At QLC, food is our specialty in and out of the office. Our creative director, Patrick, takes his creativity from the office to the kitchen with our Recipe of the Month: Patrick’s Warm and Wintery Squash Soup. Get the recipe below.
- 1 large butternut squash
- 1 medium acorn squash
- ½ cup apple cider
- ½ cup heavy whipping cream
- 2 Tbsp. brown sugar
- ½ stick unsalted butter
- Salt to taste
- Pepper to taste
- 1 tsp. Tabasco
- ½ cup sour cream for garnish
- ½ cup crumbled bacon for garnish
- ½ cup diced scallions for garnish
- Cook the butternut and acorn squash with brown sugar and salt and pepper in the oven at 350 degrees until done. (poke with fork to determine when it’s tender)
- Remove the squash from the oven and let cool slightly. Then scoop it into a large soup pot. Do not turn the heat on yet.
- Next add apple cider, whipping cream, butter, Tabasco, and salt and pepper and stir thoroughly.

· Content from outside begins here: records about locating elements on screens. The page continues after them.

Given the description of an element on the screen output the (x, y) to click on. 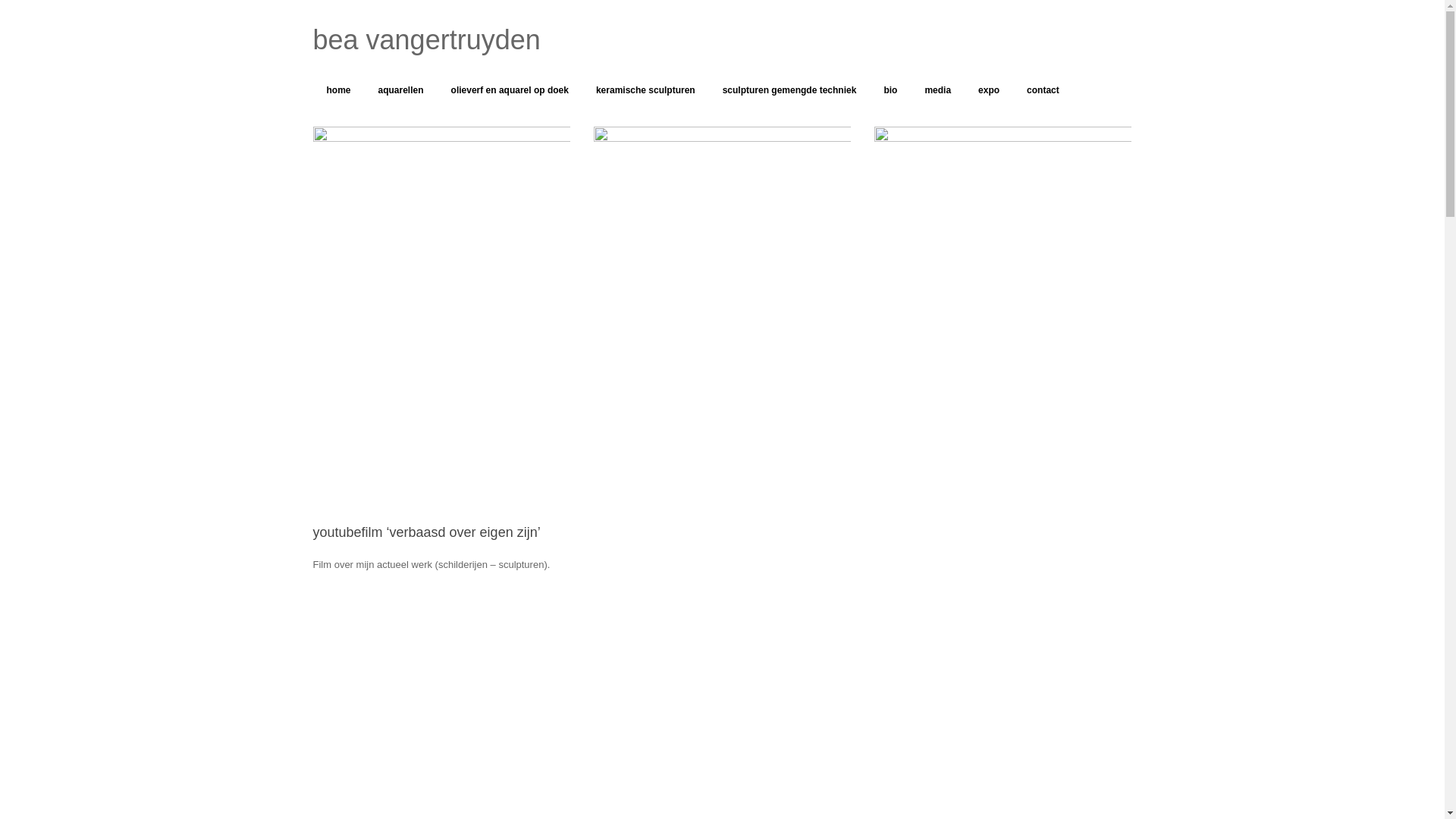
aquarel 90x120 cm Element type: hover (441, 310)
bio Element type: text (889, 90)
aquarellen Element type: text (400, 90)
sculpturen gemengde techniek Element type: text (789, 90)
bea vangertruyden Element type: text (425, 40)
media Element type: text (937, 90)
contact Element type: text (1043, 90)
keramische sculpturen Element type: text (645, 90)
olieverf en aquarel op doek Element type: text (509, 90)
home Element type: text (338, 90)
expo Element type: text (988, 90)
Spring naar inhoud Element type: text (0, 0)
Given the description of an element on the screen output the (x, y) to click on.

- Then once stirred use an immersion blender (or carefully transfer to a mixing bowl and use a mixer) to blend the soup into a smooth bisque-like consistency.
- Set the heat to medium low and stir occasionally until fully heated through.
- To plate, ladle the soup into a flat bowl and garnish with the bacon and scallions and a drizzle of sour cream. (NOTE: for the sour cream use a pastry bag with a fine tip, or put it into a ziplock bag and cut a small hole in one corner of the bag.)